Vikki Poole, Alice Fletcher, Bhavika Modasia, Neil Sharma, Rebecca Thompson, Waraporn Imruetaicharoenchoke, Martin Read, Kristien Boelaert, Vicki Smith & Christopher McCabe


Centre for Endocrinology, Diabetes and Metabolism, Institute of Metabolism and Systems Research, University of Birmingham, Birmingham, UK.

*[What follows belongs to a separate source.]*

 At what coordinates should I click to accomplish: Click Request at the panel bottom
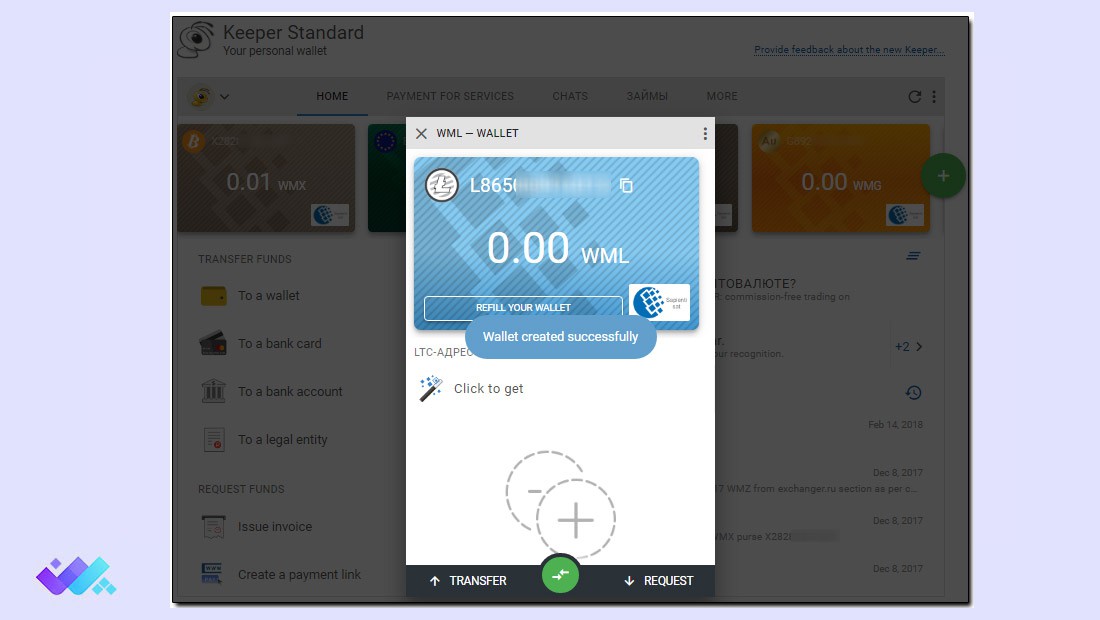pos(658,581)
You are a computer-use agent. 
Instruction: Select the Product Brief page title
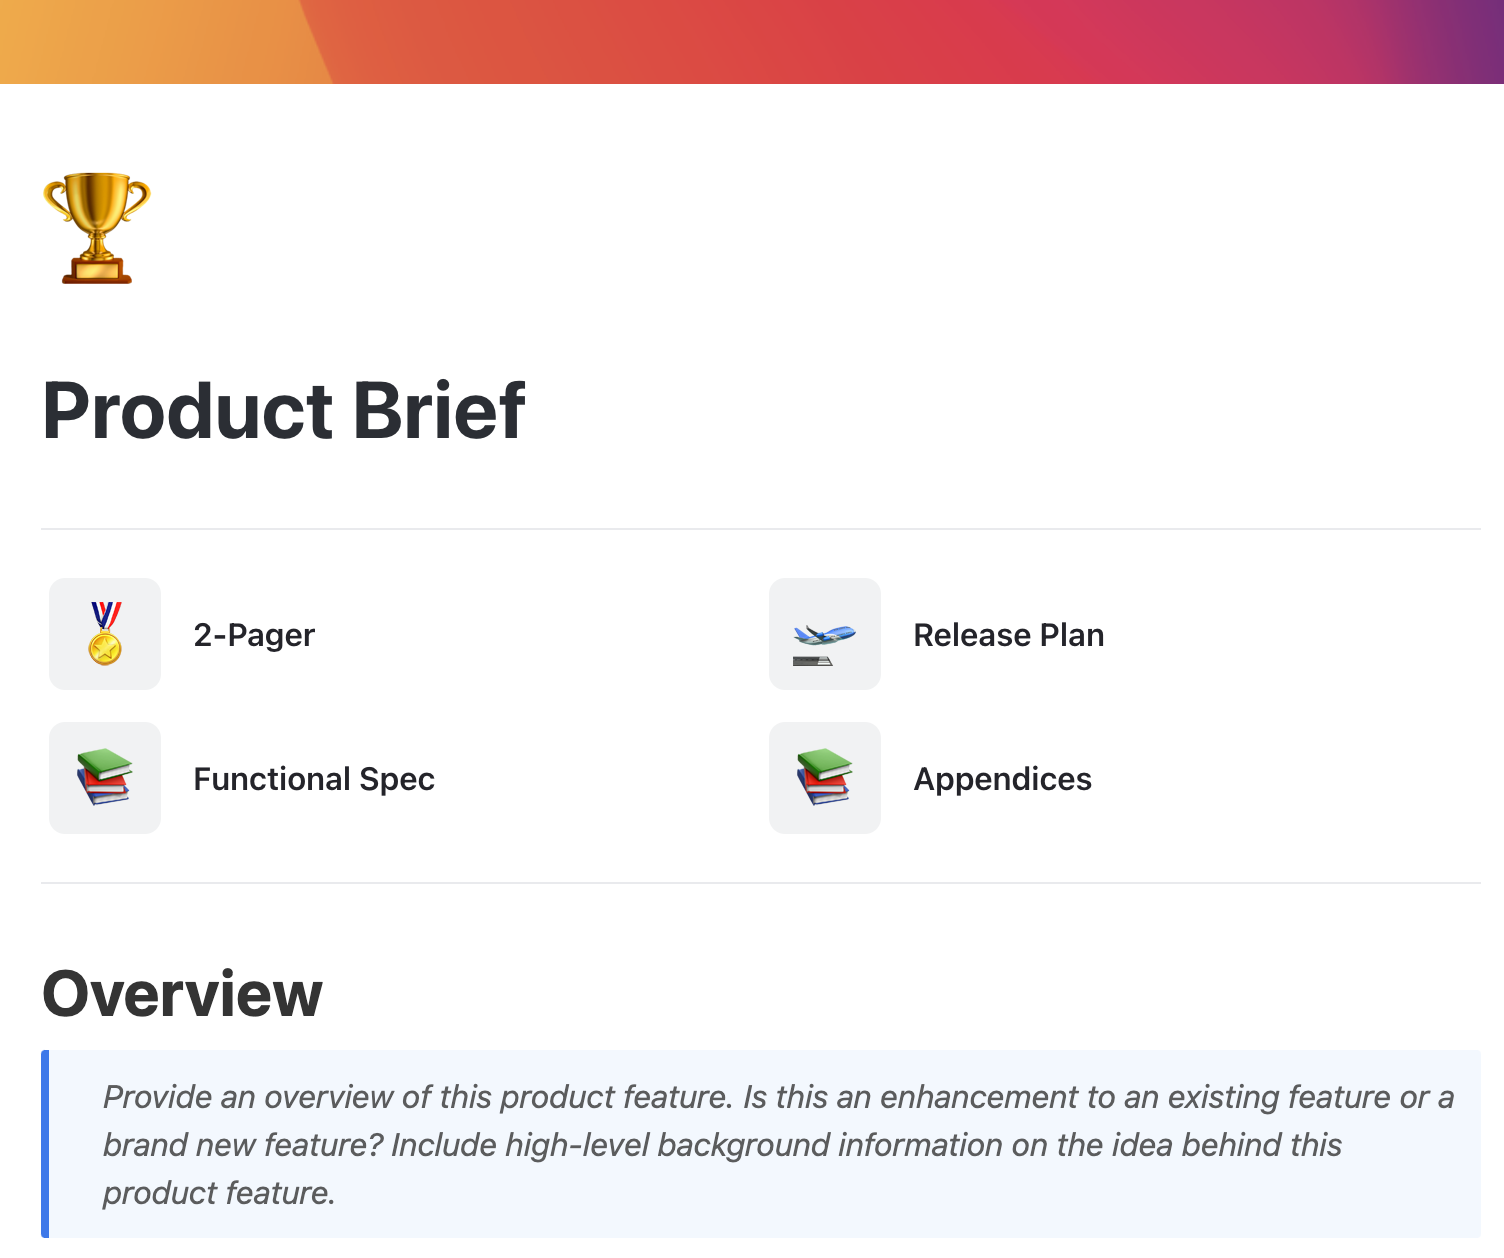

Although the sodium iodide symporter (NIS) is expressed in 70–80% of breast cancers, only 20–30% is located at the plasma membrane (PM) and therefore functional. Previous work in thyroid cells leads demonstrated that PBF redistributes NIS from the PM into intracellular vesicles, potently reducing radioiodide uptake. We therefore examined whether increased membranous NIS could facilitate radioiodide therapy for breast cancer. Immunofluorescent microscopy revealed co-localisation between NIS, phosphorlyated (pY174) and total PBF in MCF-7 cells, with PBF transfection leading to increased intracellular NIS staining. Treatment with the Src family kinase (SFK) inhibitor dasatinib inhibited PBF phosphorylation and led to increased NIS PM staining and decreased co-localisation with PBF. PBF significantly repressed radioiodide uptake in MCF-7 and MDA-MB-231 cells expressing exogenous NIS (25 and 30% reduction respectively, both n=3 and P<0.05), which was restored by dasatanib treatment (1.75- and 2-fold increase, n=3, P<0.05). Two PBF mutants were next utilised: i) EEN170-172AAA, lacking the predicted Src consensus sequence, and ii) Y174A, disrupting the endocytosis motif. EEN170-172AAA was unphosphorylated, incapable of reducing radioiodide uptake and showed WT subcellular localisation, whereas Y174A did not reduce iodide uptake and was retained in the PM. These data suggest that phosphorylation of PBF, not localisation, is critical for the interaction between NIS and PBF. To investigate Src phosphorylation of PBF, a mutant form of Src (T341I), resistant to dasatinib, was utilised. In the presence of T341I Src, dasatinib no longer rescued PBF’s repression of radioiodide uptake in MCF-7 cells, confirming that Src is the kinase responsible for the phosphorylation of PBF. Taken together, these data suggest that PBF alters the subcellular location of NIS and that Src’s phosphorylation of PBF modulates the ability of breast carcinoma cell-lines to uptake radioiodide. This has critical implications for adapting NIS as a potential therapy in breast cancer.